(Records for the task begins)

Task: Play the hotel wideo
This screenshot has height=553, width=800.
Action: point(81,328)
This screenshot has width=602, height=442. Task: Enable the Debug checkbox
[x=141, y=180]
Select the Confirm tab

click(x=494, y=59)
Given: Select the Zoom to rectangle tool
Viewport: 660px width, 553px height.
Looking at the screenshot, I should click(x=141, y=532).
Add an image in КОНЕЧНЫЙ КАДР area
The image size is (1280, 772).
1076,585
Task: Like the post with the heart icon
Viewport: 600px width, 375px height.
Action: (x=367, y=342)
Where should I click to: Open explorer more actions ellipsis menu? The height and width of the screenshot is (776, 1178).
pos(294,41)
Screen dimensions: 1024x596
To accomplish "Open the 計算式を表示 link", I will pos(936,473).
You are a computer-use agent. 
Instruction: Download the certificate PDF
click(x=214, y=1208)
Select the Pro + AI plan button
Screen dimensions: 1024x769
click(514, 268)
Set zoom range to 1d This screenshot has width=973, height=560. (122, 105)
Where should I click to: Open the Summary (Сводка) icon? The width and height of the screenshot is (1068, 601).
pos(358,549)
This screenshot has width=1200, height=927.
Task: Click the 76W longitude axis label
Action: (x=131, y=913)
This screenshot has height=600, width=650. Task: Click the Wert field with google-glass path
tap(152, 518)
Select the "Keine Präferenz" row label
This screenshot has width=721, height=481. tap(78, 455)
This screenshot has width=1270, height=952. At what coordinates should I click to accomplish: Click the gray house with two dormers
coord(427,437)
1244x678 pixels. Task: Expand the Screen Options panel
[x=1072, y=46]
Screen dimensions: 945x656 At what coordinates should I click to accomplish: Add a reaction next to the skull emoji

(Records for the task ends)

Assigned task:
Beginning at the first line of the records, retype exactly every line up to and including the one with "Select the Pro + AI plan button".

Answer to the problem:
Task: Play the hotel wideo
This screenshot has height=553, width=800.
Action: point(81,328)
This screenshot has width=602, height=442. Task: Enable the Debug checkbox
[x=141, y=180]
Select the Confirm tab

click(x=494, y=59)
Given: Select the Zoom to rectangle tool
Viewport: 660px width, 553px height.
Looking at the screenshot, I should click(x=141, y=532).
Add an image in КОНЕЧНЫЙ КАДР area
The image size is (1280, 772).
1076,585
Task: Like the post with the heart icon
Viewport: 600px width, 375px height.
Action: (x=367, y=342)
Where should I click to: Open explorer more actions ellipsis menu? The height and width of the screenshot is (776, 1178).
pos(294,41)
Screen dimensions: 1024x596
To accomplish "Open the 計算式を表示 link", I will pos(936,473).
You are a computer-use agent. 
Instruction: Download the certificate PDF
click(x=214, y=1208)
Select the Pro + AI plan button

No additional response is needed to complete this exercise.